Mistral Small 4 runs on more things with less friction. Standard transformer architecture means vLLM, llama.cpp, Transformers, and Ollama all work without special configuration. For Apple Silicon or mixed-hardware environments, Mistral is the less painful choice. The NVFP4 checkpoint is available if you have Hopper hardware, but you don't need it to get reasonable throughput.
Tip
Running Nemotron 3 Super on vLLM? You need --attention-backend TRITON_ATTN and --async-scheduling both set. Missing either causes silent performance degradation in the Mamba SSM cache — the model runs, looks normal, but is 30-40% slower than it should be. NVIDIA's own serving guide shows both flags as required.
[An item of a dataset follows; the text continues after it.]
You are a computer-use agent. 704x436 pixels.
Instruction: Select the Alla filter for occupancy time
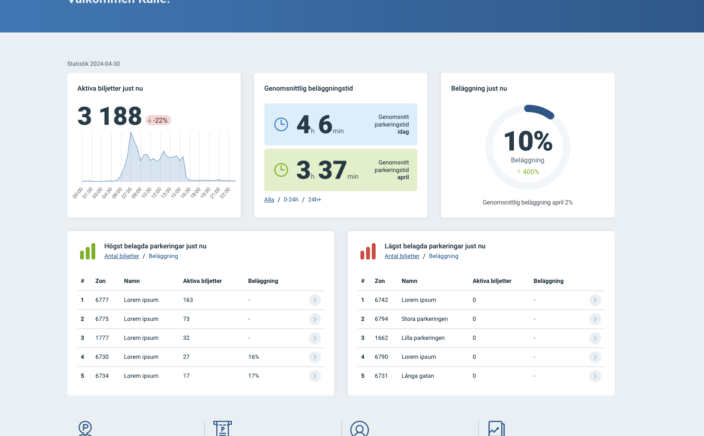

Head-to-Head: Use Case Winners
Long-horizon autonomous agents: Nemotron wins, and it's not particularly close. The 1M context window against Mistral's 256K is the structural difference between an agent that can hold a complete multi-session research trace in context and one that constantly needs to compress or summarize. In multi-agent systems — where several sub-agents share and re-send history every turn — 256K runs out surprisingly fast. NVIDIA also specifically designed Nemotron's RL training for exactly this scenario.
Coding and software development agents: Mistral Small 4 wins. A 25-point gap on LiveCodeBench is hard to argue away. The Devstral lineage shows up in the output quality. If your pipeline involves generating real code, go Mistral.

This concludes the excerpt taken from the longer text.